WRITTEN PROBLEM:
Starting at the line that contains "Open the Keyword" and ending with the line that contains "I will pos(109,321).", rewrite those lines with "dropdown" swapped for "menu", keeping everything else unchanged.

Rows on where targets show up
** begin **

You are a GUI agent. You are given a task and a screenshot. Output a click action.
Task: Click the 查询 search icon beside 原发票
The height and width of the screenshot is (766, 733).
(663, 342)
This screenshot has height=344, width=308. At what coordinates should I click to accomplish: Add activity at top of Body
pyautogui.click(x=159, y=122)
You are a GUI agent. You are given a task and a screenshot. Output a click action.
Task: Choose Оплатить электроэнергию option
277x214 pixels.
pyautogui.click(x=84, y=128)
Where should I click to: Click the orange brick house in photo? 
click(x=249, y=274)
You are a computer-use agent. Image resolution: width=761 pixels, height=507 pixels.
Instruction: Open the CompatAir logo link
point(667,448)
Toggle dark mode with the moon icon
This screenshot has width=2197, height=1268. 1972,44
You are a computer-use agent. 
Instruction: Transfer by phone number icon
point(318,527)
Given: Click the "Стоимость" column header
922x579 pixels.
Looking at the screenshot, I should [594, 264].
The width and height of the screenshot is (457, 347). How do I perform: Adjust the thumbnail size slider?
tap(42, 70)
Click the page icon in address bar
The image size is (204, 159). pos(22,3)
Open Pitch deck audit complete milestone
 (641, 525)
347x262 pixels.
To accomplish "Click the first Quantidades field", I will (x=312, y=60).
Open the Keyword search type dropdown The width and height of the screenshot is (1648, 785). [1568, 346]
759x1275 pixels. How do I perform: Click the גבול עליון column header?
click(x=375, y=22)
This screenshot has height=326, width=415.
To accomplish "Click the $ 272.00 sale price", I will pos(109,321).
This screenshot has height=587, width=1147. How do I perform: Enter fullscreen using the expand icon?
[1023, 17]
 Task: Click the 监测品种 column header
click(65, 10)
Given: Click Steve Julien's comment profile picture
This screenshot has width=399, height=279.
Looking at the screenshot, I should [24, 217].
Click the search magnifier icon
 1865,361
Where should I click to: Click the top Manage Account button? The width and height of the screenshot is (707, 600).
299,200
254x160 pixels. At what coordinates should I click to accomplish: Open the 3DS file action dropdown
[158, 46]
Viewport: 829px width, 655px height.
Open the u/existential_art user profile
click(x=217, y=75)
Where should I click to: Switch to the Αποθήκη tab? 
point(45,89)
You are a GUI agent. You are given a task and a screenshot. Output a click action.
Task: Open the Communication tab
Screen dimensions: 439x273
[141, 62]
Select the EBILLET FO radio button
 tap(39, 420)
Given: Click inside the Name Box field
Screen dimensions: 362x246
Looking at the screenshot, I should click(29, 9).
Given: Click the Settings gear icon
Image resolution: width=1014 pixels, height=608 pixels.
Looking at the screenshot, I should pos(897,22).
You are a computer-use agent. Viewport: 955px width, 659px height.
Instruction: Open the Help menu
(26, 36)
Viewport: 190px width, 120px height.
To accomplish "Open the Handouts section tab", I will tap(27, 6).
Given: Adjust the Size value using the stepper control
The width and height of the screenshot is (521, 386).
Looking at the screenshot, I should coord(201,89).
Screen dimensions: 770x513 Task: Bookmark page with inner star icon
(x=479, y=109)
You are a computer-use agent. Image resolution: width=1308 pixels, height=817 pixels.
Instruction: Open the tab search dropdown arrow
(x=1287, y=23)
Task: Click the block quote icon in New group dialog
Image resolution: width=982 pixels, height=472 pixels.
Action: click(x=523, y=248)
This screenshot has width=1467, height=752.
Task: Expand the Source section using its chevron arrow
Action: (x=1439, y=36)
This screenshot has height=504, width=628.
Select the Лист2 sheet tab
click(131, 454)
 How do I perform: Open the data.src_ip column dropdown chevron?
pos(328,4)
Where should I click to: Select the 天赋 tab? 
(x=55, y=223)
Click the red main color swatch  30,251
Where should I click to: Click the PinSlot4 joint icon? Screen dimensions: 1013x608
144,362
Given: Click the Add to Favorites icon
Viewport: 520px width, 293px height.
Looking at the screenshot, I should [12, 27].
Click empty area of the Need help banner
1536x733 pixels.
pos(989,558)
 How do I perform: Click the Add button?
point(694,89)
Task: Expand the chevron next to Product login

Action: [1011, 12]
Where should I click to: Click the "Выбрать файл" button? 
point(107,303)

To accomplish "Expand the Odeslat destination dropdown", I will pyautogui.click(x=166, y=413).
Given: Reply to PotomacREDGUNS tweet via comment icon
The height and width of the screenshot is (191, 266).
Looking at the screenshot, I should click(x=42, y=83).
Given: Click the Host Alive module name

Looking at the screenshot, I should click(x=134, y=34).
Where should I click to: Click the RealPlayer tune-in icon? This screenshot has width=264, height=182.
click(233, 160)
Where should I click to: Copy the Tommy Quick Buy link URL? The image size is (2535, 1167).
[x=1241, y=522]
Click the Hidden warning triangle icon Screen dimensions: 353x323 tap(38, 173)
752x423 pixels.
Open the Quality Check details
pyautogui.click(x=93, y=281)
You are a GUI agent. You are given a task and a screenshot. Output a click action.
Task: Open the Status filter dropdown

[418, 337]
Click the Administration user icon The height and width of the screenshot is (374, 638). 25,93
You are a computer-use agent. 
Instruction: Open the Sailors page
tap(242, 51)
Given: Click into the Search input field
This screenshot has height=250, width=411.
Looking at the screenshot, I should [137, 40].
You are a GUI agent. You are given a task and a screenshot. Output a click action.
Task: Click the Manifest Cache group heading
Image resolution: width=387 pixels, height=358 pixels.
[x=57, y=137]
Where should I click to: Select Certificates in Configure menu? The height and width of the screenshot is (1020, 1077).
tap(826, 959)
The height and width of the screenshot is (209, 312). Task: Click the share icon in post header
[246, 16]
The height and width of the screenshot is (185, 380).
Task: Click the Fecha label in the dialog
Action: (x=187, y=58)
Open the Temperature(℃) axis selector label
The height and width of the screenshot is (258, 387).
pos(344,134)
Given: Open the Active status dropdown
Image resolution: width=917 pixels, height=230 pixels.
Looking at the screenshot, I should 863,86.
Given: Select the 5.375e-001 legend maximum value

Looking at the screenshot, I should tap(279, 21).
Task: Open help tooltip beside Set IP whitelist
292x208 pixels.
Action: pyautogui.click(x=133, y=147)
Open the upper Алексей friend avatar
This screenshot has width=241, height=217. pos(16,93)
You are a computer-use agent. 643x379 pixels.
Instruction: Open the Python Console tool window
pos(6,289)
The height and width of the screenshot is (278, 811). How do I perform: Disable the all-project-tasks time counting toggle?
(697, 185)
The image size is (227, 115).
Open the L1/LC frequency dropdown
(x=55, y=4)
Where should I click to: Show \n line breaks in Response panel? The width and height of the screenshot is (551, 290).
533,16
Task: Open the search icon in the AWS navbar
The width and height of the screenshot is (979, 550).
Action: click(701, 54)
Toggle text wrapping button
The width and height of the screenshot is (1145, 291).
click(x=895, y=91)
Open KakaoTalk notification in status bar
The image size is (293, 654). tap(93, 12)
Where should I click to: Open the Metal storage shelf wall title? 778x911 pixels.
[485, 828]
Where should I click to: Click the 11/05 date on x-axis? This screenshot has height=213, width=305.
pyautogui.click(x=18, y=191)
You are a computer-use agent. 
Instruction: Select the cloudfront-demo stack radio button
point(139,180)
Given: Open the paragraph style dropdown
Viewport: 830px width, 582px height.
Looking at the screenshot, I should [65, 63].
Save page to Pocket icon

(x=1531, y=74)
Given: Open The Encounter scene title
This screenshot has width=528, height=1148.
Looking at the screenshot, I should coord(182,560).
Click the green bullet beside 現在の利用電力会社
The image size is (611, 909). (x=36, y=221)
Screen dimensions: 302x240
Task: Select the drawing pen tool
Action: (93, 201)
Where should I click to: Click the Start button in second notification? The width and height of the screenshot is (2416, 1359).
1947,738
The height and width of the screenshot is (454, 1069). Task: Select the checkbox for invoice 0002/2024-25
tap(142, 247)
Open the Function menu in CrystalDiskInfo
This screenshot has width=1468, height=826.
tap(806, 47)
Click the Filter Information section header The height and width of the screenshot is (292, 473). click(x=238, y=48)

** end **

TASK OUTPUT:
Open the Keyword search type menu The width and height of the screenshot is (1648, 785). [1568, 346]
759x1275 pixels. How do I perform: Click the גבול עליון column header?
click(x=375, y=22)
This screenshot has height=326, width=415.
To accomplish "Click the $ 272.00 sale price", I will pos(109,321).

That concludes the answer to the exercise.